ITEMS –
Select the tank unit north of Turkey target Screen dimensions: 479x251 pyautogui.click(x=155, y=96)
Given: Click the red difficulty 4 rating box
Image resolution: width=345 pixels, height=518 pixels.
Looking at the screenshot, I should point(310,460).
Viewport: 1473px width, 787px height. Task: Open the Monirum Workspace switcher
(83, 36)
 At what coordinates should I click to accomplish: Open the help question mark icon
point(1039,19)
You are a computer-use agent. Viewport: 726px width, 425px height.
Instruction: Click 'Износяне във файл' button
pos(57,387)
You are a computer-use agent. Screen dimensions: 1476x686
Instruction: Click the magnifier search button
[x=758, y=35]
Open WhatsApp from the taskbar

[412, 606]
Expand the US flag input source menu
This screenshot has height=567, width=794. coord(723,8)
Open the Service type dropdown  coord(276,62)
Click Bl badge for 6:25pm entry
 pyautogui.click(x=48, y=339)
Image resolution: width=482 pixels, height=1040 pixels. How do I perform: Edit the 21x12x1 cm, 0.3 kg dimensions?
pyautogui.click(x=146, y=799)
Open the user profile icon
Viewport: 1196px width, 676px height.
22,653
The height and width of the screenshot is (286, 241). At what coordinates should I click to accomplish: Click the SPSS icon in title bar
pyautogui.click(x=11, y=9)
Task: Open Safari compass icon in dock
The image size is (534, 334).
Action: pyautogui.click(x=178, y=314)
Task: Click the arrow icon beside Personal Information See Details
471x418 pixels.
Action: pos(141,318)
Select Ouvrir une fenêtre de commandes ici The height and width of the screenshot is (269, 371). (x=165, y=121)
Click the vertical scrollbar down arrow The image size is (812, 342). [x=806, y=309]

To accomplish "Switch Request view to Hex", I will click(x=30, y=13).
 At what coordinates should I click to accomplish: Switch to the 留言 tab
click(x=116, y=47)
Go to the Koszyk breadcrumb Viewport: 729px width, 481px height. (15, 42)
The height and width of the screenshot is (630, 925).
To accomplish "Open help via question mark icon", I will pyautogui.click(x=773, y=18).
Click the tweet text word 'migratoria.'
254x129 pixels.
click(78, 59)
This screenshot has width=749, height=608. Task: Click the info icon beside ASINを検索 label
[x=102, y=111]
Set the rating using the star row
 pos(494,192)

WHAT YOU HAVE TO DO – Can you write out all the rows above again, swapping "Instruction" for "Command" and leaving everything else unchanged?

FINAL RESULT –
Select the tank unit north of Turkey target Screen dimensions: 479x251 pyautogui.click(x=155, y=96)
Given: Click the red difficulty 4 rating box
Image resolution: width=345 pixels, height=518 pixels.
Looking at the screenshot, I should point(310,460).
Viewport: 1473px width, 787px height. Task: Open the Monirum Workspace switcher
(83, 36)
 At what coordinates should I click to accomplish: Open the help question mark icon
point(1039,19)
You are a computer-use agent. Viewport: 726px width, 425px height.
Command: Click 'Износяне във файл' button
pos(57,387)
You are a computer-use agent. Screen dimensions: 1476x686
Command: Click the magnifier search button
[x=758, y=35]
Open WhatsApp from the taskbar

[412, 606]
Expand the US flag input source menu
This screenshot has height=567, width=794. coord(723,8)
Open the Service type dropdown  coord(276,62)
Click Bl badge for 6:25pm entry
 pyautogui.click(x=48, y=339)
Image resolution: width=482 pixels, height=1040 pixels. How do I perform: Edit the 21x12x1 cm, 0.3 kg dimensions?
pyautogui.click(x=146, y=799)
Open the user profile icon
Viewport: 1196px width, 676px height.
22,653
The height and width of the screenshot is (286, 241). At what coordinates should I click to accomplish: Click the SPSS icon in title bar
pyautogui.click(x=11, y=9)
Task: Open Safari compass icon in dock
The image size is (534, 334).
Action: pyautogui.click(x=178, y=314)
Task: Click the arrow icon beside Personal Information See Details
471x418 pixels.
Action: pos(141,318)
Select Ouvrir une fenêtre de commandes ici The height and width of the screenshot is (269, 371). (x=165, y=121)
Click the vertical scrollbar down arrow The image size is (812, 342). [x=806, y=309]

To accomplish "Switch Request view to Hex", I will click(x=30, y=13).
 At what coordinates should I click to accomplish: Switch to the 留言 tab
click(x=116, y=47)
Go to the Koszyk breadcrumb Viewport: 729px width, 481px height. (15, 42)
The height and width of the screenshot is (630, 925).
To accomplish "Open help via question mark icon", I will pyautogui.click(x=773, y=18).
Click the tweet text word 'migratoria.'
254x129 pixels.
click(78, 59)
This screenshot has width=749, height=608. Task: Click the info icon beside ASINを検索 label
[x=102, y=111]
Set the rating using the star row
 pos(494,192)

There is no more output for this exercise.